For the most part, the Leafs were the better team in the final two periods, but Lightning goalie Dwayne Roloson (who, at 41, is two years older than Guy Boucher, his coach) was superb. If there was a market for Roloson, who was acquired from the New York Islanders on Jan. 1, does logic suggest there will be one for Jean-Sebastien Giguere? ... The Leafs’ five-game road winning streak, from Dec. 26 to Jan. 11 inclusive, was an anomaly. In their other 19 road games, the Leafs are 4-14-1 and have been shut out six times. All told, the Leafs have not scored in eight games this season ... Nice streak for the Leafs hitting the break: They’ve gone down 1-0 in 10 consecutive games ... Is there another Leaf more than defenceman Mike Komisarek who might use the all-star break to just get away from it all?
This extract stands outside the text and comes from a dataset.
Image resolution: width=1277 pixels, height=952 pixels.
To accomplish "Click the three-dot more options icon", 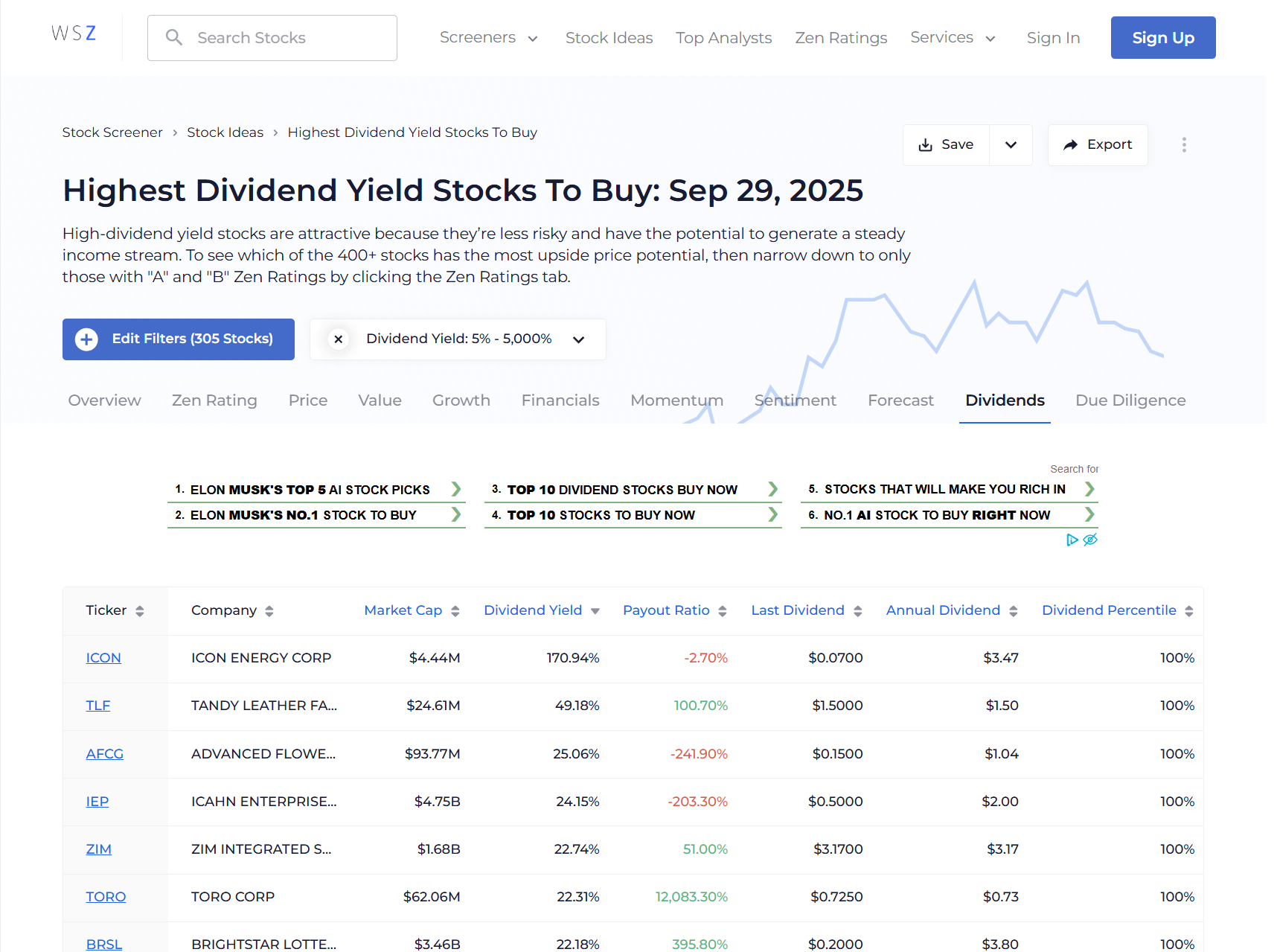I will 1184,145.
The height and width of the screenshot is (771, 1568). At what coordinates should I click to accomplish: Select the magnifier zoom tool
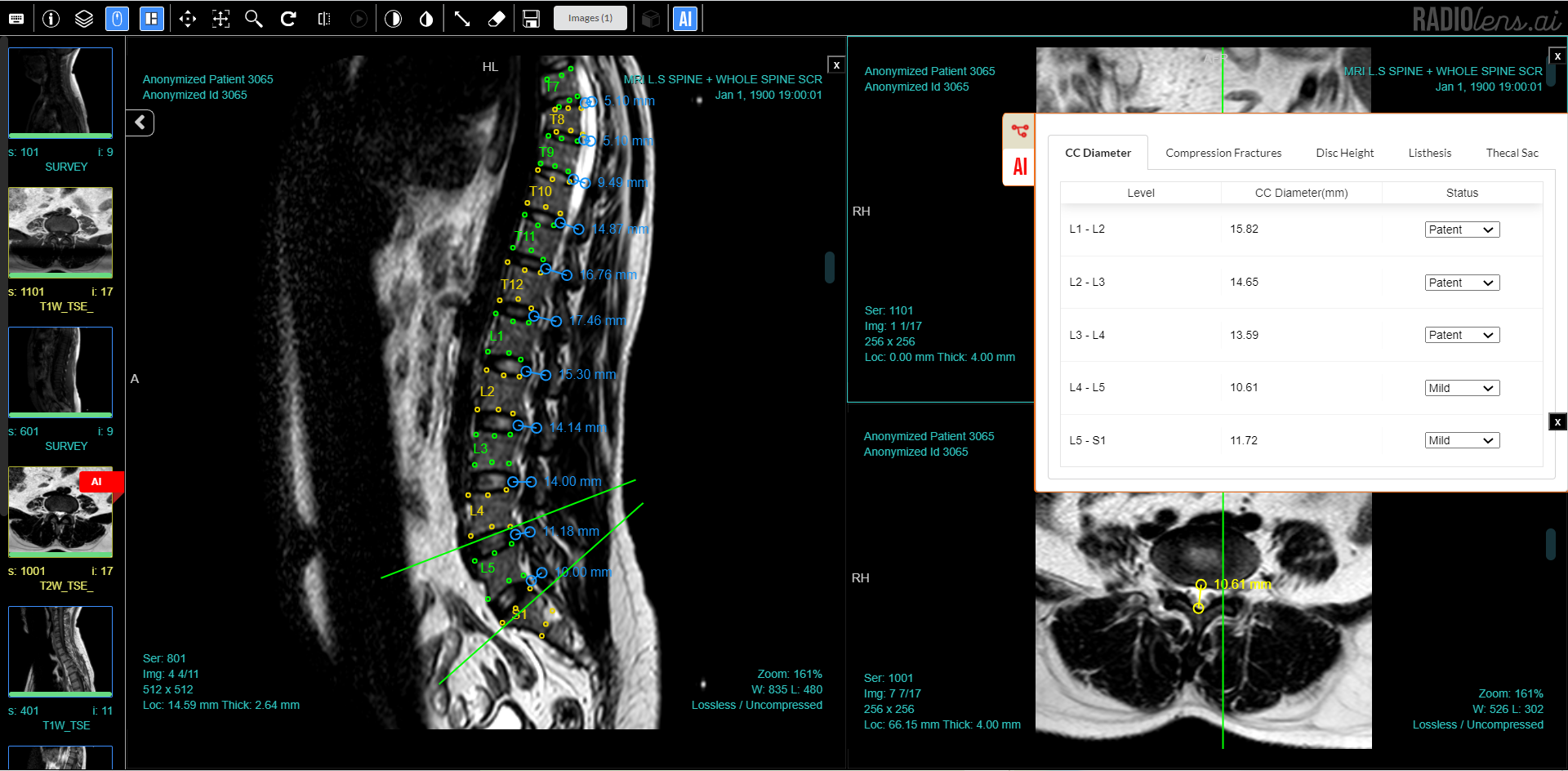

With talk of an alleged punch to the face of a woman emanating from Los Angeles, Komisarek had just 7 minutes, 11 seconds of ice time in Carolina on Monday, and only 12 minutes, 23 seconds in Tampa. Komisarek was hurt for all but 34 games last season, and has been an on-ice bust this year. He’s playing nearly four minutes less a game than his career average, prior to 2010-11, of 18 minutes six seconds a game ... The break won’t keep the Leafs from getting their fill of the Southeast Division. The Leafs have lost their past three games, all against Southeast foes, and they continue with the Southeast when play resumes next week. Two nights after the Leafs play host to the Panthers, they entertain the Hurricanes and the world’s most controversial man, Tim Gleason.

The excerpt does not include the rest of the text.